Discussion in 'Risk Management' started by oldtime, Oct 1, 2011.

  1. Ferdinand

    Ferdinand

    I agree this is a bad idea. This is what I think happens when people do this.

    You get a great “win rate,” and can have 90% or more of your trades be winners. You can look back and see 10 - 12 trades in a row where you made X. But then there is just that one loser where you lost 20X.

    This is because the WAY you are getting all those wins is based on an approach that guarantees when you do lose, the loss will be huge. In my opinion this is EASY to do, and very, very flawed. IMO it will NEVER work. (Consistently, over time.)

    Now consider the inverse. You take lots of small losses before getting that rare, but large winner. This is much harder. But it can actually work.

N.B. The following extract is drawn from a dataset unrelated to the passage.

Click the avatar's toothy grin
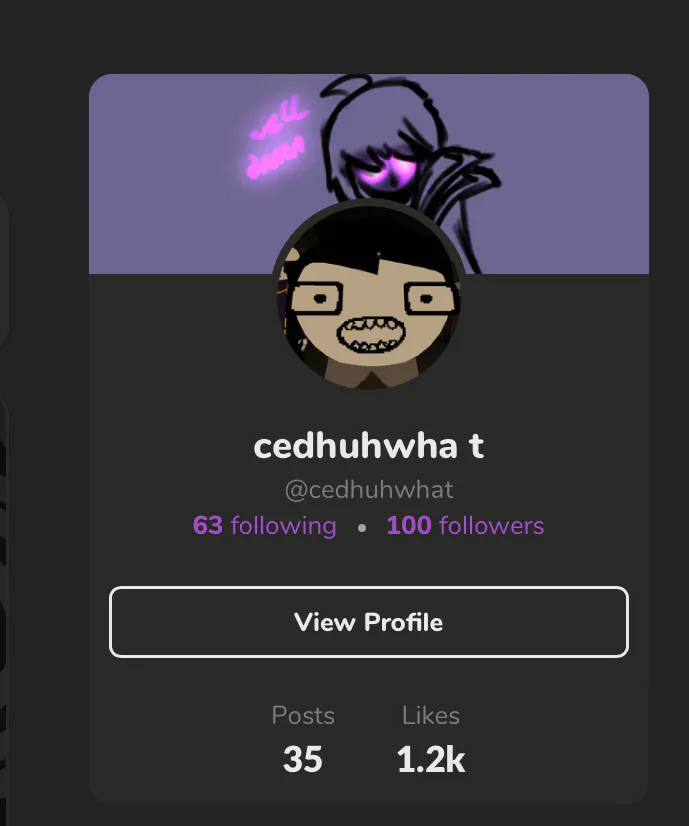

    There is a reason there are so many cliches like "Cut your losses, let your winners run."

    They're true.
     
    #271     Feb 6, 2015
  2. Johno1

    Johno1

    As with everything it all depends on how you do something. If your plan dictates that you begin entering a part of your position as soon as the market moves into a specific zone and to then continue loading up the further it moves into the range, this should leave you with the best scenario possible. A trade on, the best average entry, with your whole position on only when you expect the trade to work out. It goes without saying that you are going to suffer a drawdown, just be certain that you know where the market is showing you that you are wrong, that is the point to exit not some $ value. As traders we get paid for taking on risk, therefore risk is to be managed not avoided, generally no risk no payday.

    Cheers John
     
    #272     Feb 6, 2015
  3. Ferdinand

    Ferdinand

    I think of that more as an exception to the rule. At least there is a huge difference between planning to accumulate in a range vs buying because you think it's going to go up, but it goes down, then you decide to buy more.
     
    #273     Feb 7, 2015
  4. I agree that we should decrease the lot size when we are losing and increase the lot size when wnning. The problem that I find is that when you lose 6 or 7 times straight you need to win 6 or 7 times straight to break even if you use the 1% decrease anytime you lose and the 1% increase when you win. Example:
    1000$X1%=10$
    990$X1%=9.90
    981$X1%=9.81
    971$X1%=9,71
    961$X1%=9.61
    951$X1%=9.51
    so you guys can see this account was started with a thousand dollars and we applied the concept of 1% risk in every position and we had 6 straight loss. If we apply the adding of 1% if the market turns around in our favor we need 6 straight wins to come back and break even . I think this way will be very difficult to come back to breaking even applying this math. I think the market turns around we have to add more than that 1% to come back to break even and be profitable.
     
    #274     Feb 7, 2015
  5. Johno1

    Johno1

    General, you have agreed with two opposite views in the same post. The real issue is expectancy. If you have earned 6-7 losers in a row yet your long term average is 2 winners out of 3 trades it would be crazy to reduce size. As for waiting for a turn before increasing size, if we knew where the turns were we would only take those trades so there would be no losers, unless of course we were gamblers or masochists.
    Cheers John
     
    #275     Feb 8, 2015
  6. %%%%%%%%%%%%%%%%%%%%%%%
    Mr Tharp is a worth while read.

    Answwer;Other side of the coin, why listen to some that lost money,in of all thing, a number of CA propertys???? Mike Marcus+ he tells you the reason why he lost[TOP Trader books-Jack Schwager] Hope this helps, it helped me.